Что, Николай I хуже декабристов? Тем, что отправил пятерых на виселицу? Так ведь по закону, а не по беззаконию. И за дело, защищая себя и свою семью, от тех, кто готовил убийство царя и всей царской фамилии (как это сделали большевики летом 1918). Я уже не говорю о декабристских планах (у Пестеля) резкого и многократного увеличения численности полицейского аппарата, запрета свободы печати и создания частных обществ – открытых и тайных и т.п. Ну а идея блюстительной власти, контролирующей три основных ветви – это просто блеск, это то самое установление более жесткой формы социального контроля, о котором писал Бауман.
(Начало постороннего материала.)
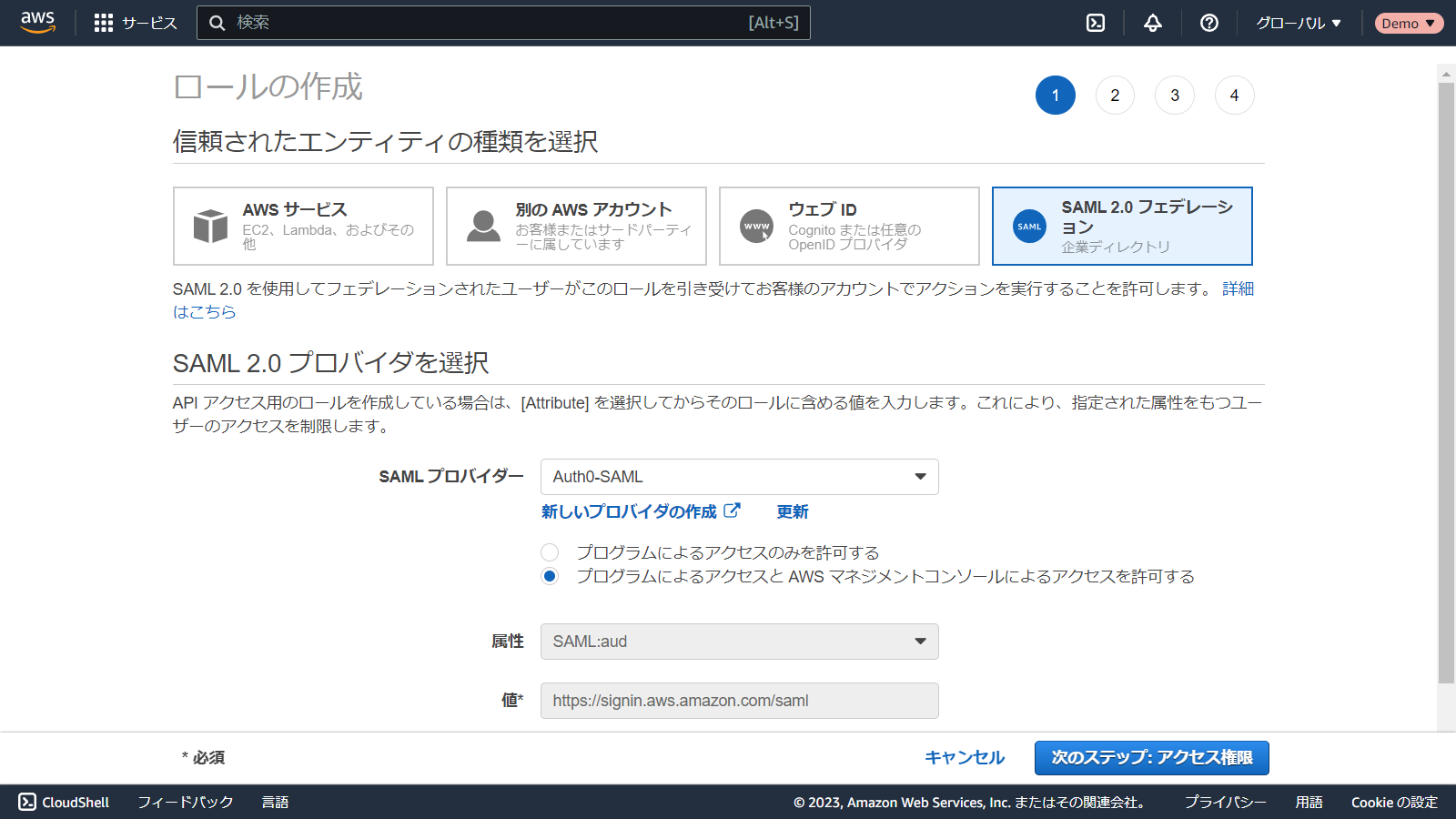Click the AWS logo home icon
The width and height of the screenshot is (1456, 819).
37,22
Или, иными словами, создание более сильной и чистой формы Русской Власти взамен той, на которую уже налипло много чуждых ей «ракушек». Но ведь и большевистская революция, как заметил Крылов, была очищением власти от классовых привесков, возникших в эпоху самодержавия. Под таким – системным – углом зрения декабристы и большевики смотрятся иначе, чем обычно. Под аналогичным углом зрения необходимо взглянуть и на диссидентское движение, как элемент определенной системы (и продукт ее разложения) и как составную часть процесса «холодной войны», однако это выходит за рамки данной статьи. Так почему же наши исторические симпатии должны быть на стороне декабристов, народовольцев, большевиков, диссидентов? Последние, правда, никого не убивали, отстаивали права человека в неправовом обществе – неправовом не по прихоти властей, а по сути и типу исторического развития. Ну что же, за что боролись, на то и напоролись в 90-е, не случайно порой так нелепо выглядят многие из досуществовавших до наших дней бывших диссидентов, даже те, кто прошел тюрьму и не сломался там.
Кстати, о тюрьмах – казнях – страданиях. Именно готовность идти до конца – в тюрьму, на каторгу, на плаху – ради дела, которое считаешь правым обычно (особенно в отечественной интеллигентской традиции) рассматривается как качество, превращающее радикально-критический (революционный) тип в культовую фигуру, в культурного героя. Да, это качество свидетельствует о силе духа, воли. Но почему же мы не восторгаемся фанатиками-камикадзе – мусульманскими, индуистскими, японскими, христианскими? Слышу ответ: цели-то иные. Отвечаю в свою очередь: цели формально у всех разные, но по сути – одни и те же, а именно: светлое будущее, справедливый социум. И каков результат? Понятно, что соотношение результатов, особенно среднесрочных, и намерений – сложный вопрос. И все же вспомним Баумана и Маркса: Крот Истории роет медленно, и слишком часто тибулы и просперо превращаются в новых толстяков, а радикальные проектанты активно способствуют этому – такова объективно их историческая задача. Что касается страданий за дело, которое считают правым, готовности умереть за него, то это заслуживает личного уважения, а то и восхищения. Но всегда ли и автоматически ли это заслуживает социального уважения? К тому же люди и движения суть вещи разные. Есть личный выбор людей, которые не могут жить иначе и таким образом решают свои проблемы. Можно снять шляпу перед их мужеством и силой духа, и волей в борьбе за лучшее общество. Но хороших общественных систем не бывает, а потому... Святые, еретики и сумасшедшие существовали во все века, но означает ли это что они заслуживают социального одобрения и восхищения? Не уверен. Предпочитаю, как Иван Бунин, тех, кто любит конкретных людей, а не общество в целом или человечество, даже если ради них этот человек готов идти на костер. Я уже не говорю о том, что благими намерениями дорога в ад вымощена – в социальный ад, как это показал опыт якобинцев, большевиков и других «переустроителей».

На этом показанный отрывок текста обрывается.